Monitor My Interconnected Smoke Detectors?

Like many, the smoke detectors in my home are all linked with a 3rd (red) signal wire that ensure they all sound when any one of them detects smoke.

My home has Kidde detectors and my parents’ has First Alert detectors.

I am not looking to replace these with smart-home-friendly smoke detectors, just exploit what is already there. (When I did have a “smart smoke detector” from SimpliSafe, a weak battery triggered a false alarm while we were away. After that, I want to stick to solid, hard-wired devices from established brands.)

My first approach to bringing them into the Home Assistant ecosystem was to buy the relay module (Kidde , First Alert) which connects to the power and signal wires and operates a relay when the alarm is signaled. Then I’d wire a Zigbee leak sensor to the normally-open relay so it would report “wet” when the smoke detector wore off.

This is an almost “no-soldering” approach that I could package and put near any one of the ceiling mounted detectors. To keep it invisible, it’d probably have to go into the wall or ceiling.

While quick to assemble, my worry is that I don’t want to have to get back the to device to replace the batteries in the leak detector.

Recently, I’ve been mulling just using and ESP board, powered by a small USB adapter. Pretty straightforward to attach a GPIO to the signal line. I’m about to set one up on the bench to get a better read on the signal characteristics (voltage, polarity, timing, etc.) and set up the ESP to report alarm status.

Of course, this offers the (?dangerous?) opportunity to have the ESP activate all the alarms by driving the signal wire itself. (Use as auxiliary alarm for the home security system?)

I haven’t seen anyone tackle this yet… Hoping someone sees this post and has some information to share before I breakout the parts kit. Anything regarding the interconnect signal would be helpful. I found a couple articles (e.g. here, here) but actual reports or projects would be much more helpful.

If you have Z-wave, this works great: Zooz ZEN55 DC Signal Sensor – ZOOZ

1 Like

Great suggestion! I have z-wave in one of the homes. zigbee and wifi in both.

Both houses are on the same wifi system (radio link). My zigbee controllers are ethernet-connected (POE). My zwave controller (zst39), however, is usb connected and won’t reach to the other home. My understanding is that the zwave integration talks to only a single zwavejs ui node.

I tried to get zwavejs to publish through mqtt, but it was impossible for homeassistant to properly discover my honeywell thermostat using mqtt. So I went back to using the zwave integration.

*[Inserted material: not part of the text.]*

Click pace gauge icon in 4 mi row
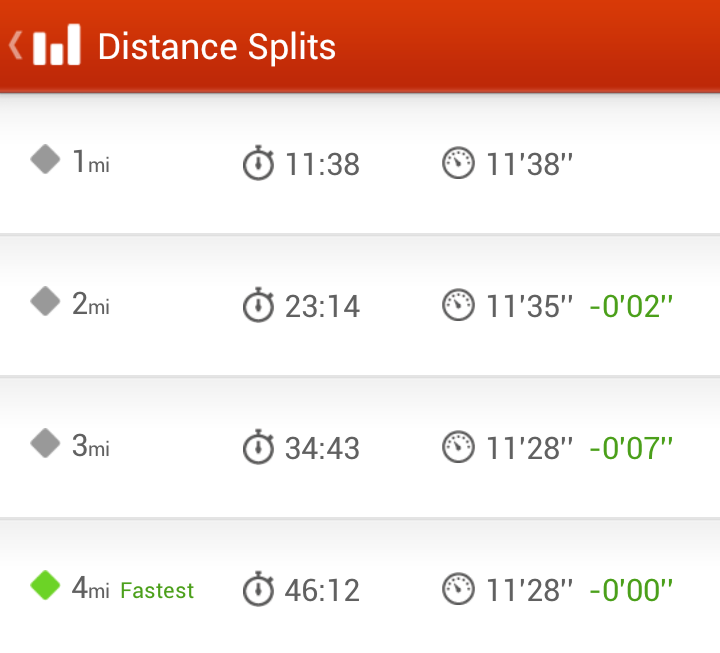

This is clearly 1/2 the solution. I’ll start digging for a zigbee equivalent. (Unless you know how to connect a 2nd zwave controller directly to ethernet or wifi)

One thing to confirm… that the junction boxes where the smoke detectors are mounted are plastic and not metal.

Thanks PecosKidd

Installed it the other day and it’s working great. Took a small amount of fiddling to get the settings right, but that’s a lot easier than starting from scratch.

Now to figure how to handle the 2nd home - no z-wave there and still haven’t found a zigbee or wifi version of this device.

So I decided to say code-compliant. Bought a First Alert RM4 relay module. Would be easy to wire to a door sensor (replace reed switch) or leak detector, but I don’t want to have to go into the ceiling to replace batteries.

I settled on adaping an in-wall power module. It runs off A/C, so that means I will lose access in the event of a power failure. I wired the relay to the switched input and monitor the results in HA as if the light were manually turned on and off. Tried with both a zigbee and wifi (Sonoff Mini R2) module. Since the path to HA is shorter (presumably more reliable) with wifi than all the intermediate components in the zigbee path, I chose to reflash the Sonoff to ESPHome and use that.

If I ever worry about still operating during a power outage, I would investigate if I can make a parasitic power supply from the actual signal itself (somewhere in the 9V range). That would be pretty cool, but would definitely be violating code by putting non-approved equipment into the system.